Start of Exercise passage

19 July 2021

Abdellatif Kechiche's Mektoub My Love (2017)

Abdellatif Kechiche's Mektoub My Love – the first of a trilogy – is the follow-up to the director's highly successful (and ultimately highly controversial) La Vie d'Adèle, and like Kechiche's previous La Graine et le mulet is set in Sète and also features Hafsia Herzi, this time as Camélia. It's not so much a narrative as a drift, a hymn to youth and young life, concentrating on (mainly female) bodies on the beach, in the sea, in restaurants, and clubbing. At almost three hours one critic said that it would have made a good ninety minute film, but this would have anchored it far too much into the artificial: Mektoub (meaning destiny) is a movie that moves slowly, and radically cutting it would have reduced its impact. This film, like Rohmer's, is never boring, and to some extent it's a sexier, more modern update of (in particular) Rohmer's beach films.

The male gaze is present from the beginning of this film set in 1994, when Amin (Shaïn Boumédine) – a former medical student in Paris who's decided to take up photography and perhaps become a film director (autobiographical hints here) – returns to Sète and spies on his friend (although he'd rather be her lover) Ophélie (Ophélie Bau, who's supposedly engaged to someone else) having sex with the local lothario Tony (Salim Kechiouche), Amin's cousin. The voyeuristic element, with Amin peeping in through the external blinds of the bedroom, has echoes later in the film, the camera dwelling on parts of the female anatomy in more social as opposed to private scenes.

End of Exercise passage
Start of Data for review

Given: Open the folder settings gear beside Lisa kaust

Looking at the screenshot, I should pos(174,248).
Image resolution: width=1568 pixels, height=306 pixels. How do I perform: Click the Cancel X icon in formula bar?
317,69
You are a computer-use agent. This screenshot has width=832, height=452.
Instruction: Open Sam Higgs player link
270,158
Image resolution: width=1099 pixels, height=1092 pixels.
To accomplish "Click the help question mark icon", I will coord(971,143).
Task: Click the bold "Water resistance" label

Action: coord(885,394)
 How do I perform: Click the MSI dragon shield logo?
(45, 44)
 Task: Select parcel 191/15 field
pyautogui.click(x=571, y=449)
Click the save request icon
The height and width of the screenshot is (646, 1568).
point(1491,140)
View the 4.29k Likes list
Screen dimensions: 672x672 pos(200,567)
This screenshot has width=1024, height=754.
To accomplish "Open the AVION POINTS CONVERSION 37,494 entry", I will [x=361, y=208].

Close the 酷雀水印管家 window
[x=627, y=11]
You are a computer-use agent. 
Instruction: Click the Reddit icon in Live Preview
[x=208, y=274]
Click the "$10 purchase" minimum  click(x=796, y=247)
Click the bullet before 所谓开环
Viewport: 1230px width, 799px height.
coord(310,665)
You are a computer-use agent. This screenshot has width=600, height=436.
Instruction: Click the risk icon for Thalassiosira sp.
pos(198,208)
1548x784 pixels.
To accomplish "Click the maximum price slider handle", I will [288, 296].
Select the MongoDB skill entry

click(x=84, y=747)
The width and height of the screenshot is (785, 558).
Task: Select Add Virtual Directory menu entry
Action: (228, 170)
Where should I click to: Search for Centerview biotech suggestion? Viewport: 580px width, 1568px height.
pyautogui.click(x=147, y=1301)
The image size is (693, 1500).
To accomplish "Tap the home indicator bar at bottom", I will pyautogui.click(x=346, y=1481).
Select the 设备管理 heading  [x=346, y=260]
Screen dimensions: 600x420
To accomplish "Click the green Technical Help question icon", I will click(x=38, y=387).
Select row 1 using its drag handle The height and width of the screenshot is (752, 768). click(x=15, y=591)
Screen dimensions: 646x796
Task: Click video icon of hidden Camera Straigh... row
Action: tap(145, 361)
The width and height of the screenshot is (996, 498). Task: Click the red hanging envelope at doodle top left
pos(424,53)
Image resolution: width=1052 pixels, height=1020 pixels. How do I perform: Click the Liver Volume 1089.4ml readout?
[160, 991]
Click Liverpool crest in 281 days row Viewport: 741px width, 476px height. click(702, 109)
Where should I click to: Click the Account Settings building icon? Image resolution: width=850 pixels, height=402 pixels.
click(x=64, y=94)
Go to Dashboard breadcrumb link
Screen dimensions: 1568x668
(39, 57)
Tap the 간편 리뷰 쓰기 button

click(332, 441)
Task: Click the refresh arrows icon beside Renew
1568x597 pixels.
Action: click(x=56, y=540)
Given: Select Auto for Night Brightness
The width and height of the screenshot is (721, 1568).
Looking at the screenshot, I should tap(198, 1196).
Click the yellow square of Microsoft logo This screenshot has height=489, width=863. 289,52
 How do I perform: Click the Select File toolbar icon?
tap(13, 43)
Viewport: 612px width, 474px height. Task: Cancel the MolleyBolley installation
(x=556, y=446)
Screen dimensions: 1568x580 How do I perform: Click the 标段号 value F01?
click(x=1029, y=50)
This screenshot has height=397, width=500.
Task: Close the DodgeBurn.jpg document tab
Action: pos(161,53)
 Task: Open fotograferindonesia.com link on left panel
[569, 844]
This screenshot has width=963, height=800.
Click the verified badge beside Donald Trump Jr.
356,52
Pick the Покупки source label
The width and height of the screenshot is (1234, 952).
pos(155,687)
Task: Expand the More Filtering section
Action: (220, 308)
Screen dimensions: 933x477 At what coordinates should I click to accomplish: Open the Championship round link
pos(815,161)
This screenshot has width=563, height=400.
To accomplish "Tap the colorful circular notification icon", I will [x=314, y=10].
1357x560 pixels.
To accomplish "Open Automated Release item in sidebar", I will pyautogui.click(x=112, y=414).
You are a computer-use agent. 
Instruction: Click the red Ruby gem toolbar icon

End of Data for review

Return, word for word, the passage of the Mektoub My Love review from "Abdellatif Kechiche's Mektoub My Love –" to "Rohmer's beach films.".

- Answer area:
Abdellatif Kechiche's Mektoub My Love – the first of a trilogy – is the follow-up to the director's highly successful (and ultimately highly controversial) La Vie d'Adèle, and like Kechiche's previous La Graine et le mulet is set in Sète and also features Hafsia Herzi, this time as Camélia. It's not so much a narrative as a drift, a hymn to youth and young life, concentrating on (mainly female) bodies on the beach, in the sea, in restaurants, and clubbing. At almost three hours one critic said that it would have made a good ninety minute film, but this would have anchored it far too much into the artificial: Mektoub (meaning destiny) is a movie that moves slowly, and radically cutting it would have reduced its impact. This film, like Rohmer's, is never boring, and to some extent it's a sexier, more modern update of (in particular) Rohmer's beach films.